Available data:
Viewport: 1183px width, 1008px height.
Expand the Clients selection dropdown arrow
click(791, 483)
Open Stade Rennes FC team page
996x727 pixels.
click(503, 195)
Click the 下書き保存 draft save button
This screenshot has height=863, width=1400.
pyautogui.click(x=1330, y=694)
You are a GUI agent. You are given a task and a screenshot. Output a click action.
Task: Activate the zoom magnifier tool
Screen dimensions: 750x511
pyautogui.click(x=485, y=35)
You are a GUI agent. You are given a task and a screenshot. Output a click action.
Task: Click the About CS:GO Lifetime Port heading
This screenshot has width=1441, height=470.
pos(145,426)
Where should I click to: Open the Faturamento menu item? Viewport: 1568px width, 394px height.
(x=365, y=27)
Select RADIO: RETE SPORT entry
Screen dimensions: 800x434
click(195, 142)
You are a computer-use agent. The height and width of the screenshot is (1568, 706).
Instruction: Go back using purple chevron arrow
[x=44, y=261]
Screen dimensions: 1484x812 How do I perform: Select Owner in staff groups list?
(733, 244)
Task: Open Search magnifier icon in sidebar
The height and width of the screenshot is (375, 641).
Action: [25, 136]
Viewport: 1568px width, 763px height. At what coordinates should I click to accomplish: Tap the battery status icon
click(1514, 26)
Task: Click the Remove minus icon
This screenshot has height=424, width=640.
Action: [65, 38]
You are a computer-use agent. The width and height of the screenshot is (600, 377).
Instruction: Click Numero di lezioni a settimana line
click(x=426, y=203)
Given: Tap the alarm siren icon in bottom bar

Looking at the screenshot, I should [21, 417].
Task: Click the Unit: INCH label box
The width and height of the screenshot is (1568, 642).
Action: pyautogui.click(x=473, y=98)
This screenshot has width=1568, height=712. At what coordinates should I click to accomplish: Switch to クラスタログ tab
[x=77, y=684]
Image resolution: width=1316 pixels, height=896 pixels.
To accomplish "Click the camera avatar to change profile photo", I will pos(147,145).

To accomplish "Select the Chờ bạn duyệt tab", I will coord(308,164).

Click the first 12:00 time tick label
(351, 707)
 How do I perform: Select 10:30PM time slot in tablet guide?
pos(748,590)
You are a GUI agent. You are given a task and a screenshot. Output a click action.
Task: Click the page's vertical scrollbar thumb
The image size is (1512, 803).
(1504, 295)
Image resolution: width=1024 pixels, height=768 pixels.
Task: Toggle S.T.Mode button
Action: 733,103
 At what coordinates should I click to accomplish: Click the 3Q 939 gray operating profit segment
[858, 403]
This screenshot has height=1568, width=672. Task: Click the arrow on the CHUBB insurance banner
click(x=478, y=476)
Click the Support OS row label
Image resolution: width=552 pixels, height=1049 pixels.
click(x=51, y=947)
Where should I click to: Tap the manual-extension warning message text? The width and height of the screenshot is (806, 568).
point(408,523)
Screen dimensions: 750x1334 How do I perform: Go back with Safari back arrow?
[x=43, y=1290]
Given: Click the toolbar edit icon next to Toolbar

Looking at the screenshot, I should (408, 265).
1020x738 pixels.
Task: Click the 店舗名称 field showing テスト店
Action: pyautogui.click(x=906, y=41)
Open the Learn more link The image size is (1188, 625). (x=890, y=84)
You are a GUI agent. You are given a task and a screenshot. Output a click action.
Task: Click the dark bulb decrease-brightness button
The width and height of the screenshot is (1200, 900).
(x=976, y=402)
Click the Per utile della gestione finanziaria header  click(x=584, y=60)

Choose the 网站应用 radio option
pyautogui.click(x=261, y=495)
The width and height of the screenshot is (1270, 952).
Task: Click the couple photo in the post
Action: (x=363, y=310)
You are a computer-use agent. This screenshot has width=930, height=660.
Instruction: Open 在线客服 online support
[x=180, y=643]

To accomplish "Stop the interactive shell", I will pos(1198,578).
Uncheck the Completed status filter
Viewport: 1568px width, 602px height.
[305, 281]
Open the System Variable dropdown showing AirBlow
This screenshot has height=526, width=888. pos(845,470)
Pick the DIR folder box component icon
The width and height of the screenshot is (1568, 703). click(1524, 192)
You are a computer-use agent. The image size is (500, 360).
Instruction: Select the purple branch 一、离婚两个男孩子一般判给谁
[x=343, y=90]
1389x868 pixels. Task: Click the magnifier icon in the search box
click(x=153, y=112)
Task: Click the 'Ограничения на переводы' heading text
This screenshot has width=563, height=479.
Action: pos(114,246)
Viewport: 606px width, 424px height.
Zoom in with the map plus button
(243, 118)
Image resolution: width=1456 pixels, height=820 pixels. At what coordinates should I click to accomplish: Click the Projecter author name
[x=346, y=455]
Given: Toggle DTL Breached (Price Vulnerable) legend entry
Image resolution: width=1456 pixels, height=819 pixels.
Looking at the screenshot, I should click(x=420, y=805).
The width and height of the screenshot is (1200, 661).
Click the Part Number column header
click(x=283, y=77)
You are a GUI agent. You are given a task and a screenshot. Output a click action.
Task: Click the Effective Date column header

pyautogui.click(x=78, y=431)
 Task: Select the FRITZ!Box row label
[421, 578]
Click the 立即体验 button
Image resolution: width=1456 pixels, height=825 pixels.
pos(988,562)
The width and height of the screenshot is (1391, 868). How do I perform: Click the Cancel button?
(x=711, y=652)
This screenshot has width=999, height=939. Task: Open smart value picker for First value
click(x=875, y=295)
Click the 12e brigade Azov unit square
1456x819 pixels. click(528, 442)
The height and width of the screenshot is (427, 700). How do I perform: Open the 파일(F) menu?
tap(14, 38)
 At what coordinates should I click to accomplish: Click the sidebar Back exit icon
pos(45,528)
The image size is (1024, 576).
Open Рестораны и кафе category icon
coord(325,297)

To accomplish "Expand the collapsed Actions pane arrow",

Aim: Copy every one of the lines above verbatim.

Answer below:
Viewport: 1183px width, 1008px height.
Expand the Clients selection dropdown arrow
click(791, 483)
Open Stade Rennes FC team page
996x727 pixels.
click(503, 195)
Click the 下書き保存 draft save button
This screenshot has height=863, width=1400.
pyautogui.click(x=1330, y=694)
You are a GUI agent. You are given a task and a screenshot. Output a click action.
Task: Activate the zoom magnifier tool
Screen dimensions: 750x511
pyautogui.click(x=485, y=35)
You are a GUI agent. You are given a task and a screenshot. Output a click action.
Task: Click the About CS:GO Lifetime Port heading
This screenshot has width=1441, height=470.
pos(145,426)
Where should I click to: Open the Faturamento menu item? Viewport: 1568px width, 394px height.
(x=365, y=27)
Select RADIO: RETE SPORT entry
Screen dimensions: 800x434
click(195, 142)
You are a computer-use agent. The height and width of the screenshot is (1568, 706).
Instruction: Go back using purple chevron arrow
[x=44, y=261]
Screen dimensions: 1484x812 How do I perform: Select Owner in staff groups list?
(733, 244)
Task: Open Search magnifier icon in sidebar
The height and width of the screenshot is (375, 641).
Action: [25, 136]
Viewport: 1568px width, 763px height. At what coordinates should I click to accomplish: Tap the battery status icon
click(1514, 26)
Task: Click the Remove minus icon
This screenshot has height=424, width=640.
Action: [65, 38]
You are a computer-use agent. The width and height of the screenshot is (600, 377).
Instruction: Click Numero di lezioni a settimana line
click(x=426, y=203)
Given: Tap the alarm siren icon in bottom bar

Looking at the screenshot, I should [21, 417].
Task: Click the Unit: INCH label box
The width and height of the screenshot is (1568, 642).
Action: pyautogui.click(x=473, y=98)
This screenshot has width=1568, height=712. At what coordinates should I click to accomplish: Switch to クラスタログ tab
[x=77, y=684]
Image resolution: width=1316 pixels, height=896 pixels.
To accomplish "Click the camera avatar to change profile photo", I will pos(147,145).

To accomplish "Select the Chờ bạn duyệt tab", I will coord(308,164).

Click the first 12:00 time tick label
(351, 707)
 How do I perform: Select 10:30PM time slot in tablet guide?
pos(748,590)
You are a GUI agent. You are given a task and a screenshot. Output a click action.
Task: Click the page's vertical scrollbar thumb
The image size is (1512, 803).
(1504, 295)
Image resolution: width=1024 pixels, height=768 pixels.
Task: Toggle S.T.Mode button
Action: 733,103
 At what coordinates should I click to accomplish: Click the 3Q 939 gray operating profit segment
[858, 403]
This screenshot has height=1568, width=672. Task: Click the arrow on the CHUBB insurance banner
click(x=478, y=476)
Click the Support OS row label
Image resolution: width=552 pixels, height=1049 pixels.
click(x=51, y=947)
Where should I click to: Tap the manual-extension warning message text? The width and height of the screenshot is (806, 568).
point(408,523)
Screen dimensions: 750x1334 How do I perform: Go back with Safari back arrow?
[x=43, y=1290]
Given: Click the toolbar edit icon next to Toolbar

Looking at the screenshot, I should (408, 265).
1020x738 pixels.
Task: Click the 店舗名称 field showing テスト店
Action: pyautogui.click(x=906, y=41)
Open the Learn more link The image size is (1188, 625). (x=890, y=84)
You are a GUI agent. You are given a task and a screenshot. Output a click action.
Task: Click the dark bulb decrease-brightness button
The width and height of the screenshot is (1200, 900).
(x=976, y=402)
Click the Per utile della gestione finanziaria header  click(x=584, y=60)

Choose the 网站应用 radio option
pyautogui.click(x=261, y=495)
The width and height of the screenshot is (1270, 952).
Task: Click the couple photo in the post
Action: (x=363, y=310)
You are a computer-use agent. This screenshot has width=930, height=660.
Instruction: Open 在线客服 online support
[x=180, y=643]

To accomplish "Stop the interactive shell", I will pos(1198,578).
Uncheck the Completed status filter
Viewport: 1568px width, 602px height.
[305, 281]
Open the System Variable dropdown showing AirBlow
This screenshot has height=526, width=888. pos(845,470)
Pick the DIR folder box component icon
The width and height of the screenshot is (1568, 703). click(1524, 192)
You are a computer-use agent. The image size is (500, 360).
Instruction: Select the purple branch 一、离婚两个男孩子一般判给谁
[x=343, y=90]
1389x868 pixels. Task: Click the magnifier icon in the search box
click(x=153, y=112)
Task: Click the 'Ограничения на переводы' heading text
This screenshot has width=563, height=479.
Action: pos(114,246)
Viewport: 606px width, 424px height.
Zoom in with the map plus button
(243, 118)
Image resolution: width=1456 pixels, height=820 pixels. At what coordinates should I click to accomplish: Click the Projecter author name
[x=346, y=455]
Given: Toggle DTL Breached (Price Vulnerable) legend entry
Image resolution: width=1456 pixels, height=819 pixels.
Looking at the screenshot, I should click(x=420, y=805).
The width and height of the screenshot is (1200, 661).
Click the Part Number column header
click(x=283, y=77)
You are a GUI agent. You are given a task and a screenshot. Output a click action.
Task: Click the Effective Date column header

pyautogui.click(x=78, y=431)
 Task: Select the FRITZ!Box row label
[421, 578]
Click the 立即体验 button
Image resolution: width=1456 pixels, height=825 pixels.
pos(988,562)
The width and height of the screenshot is (1391, 868). How do I perform: Click the Cancel button?
(x=711, y=652)
This screenshot has width=999, height=939. Task: Open smart value picker for First value
click(x=875, y=295)
Click the 12e brigade Azov unit square
1456x819 pixels. click(528, 442)
The height and width of the screenshot is (427, 700). How do I perform: Open the 파일(F) menu?
tap(14, 38)
 At what coordinates should I click to accomplish: Click the sidebar Back exit icon
pos(45,528)
The image size is (1024, 576).
Open Рестораны и кафе category icon
coord(325,297)

To accomplish "Expand the collapsed Actions pane arrow",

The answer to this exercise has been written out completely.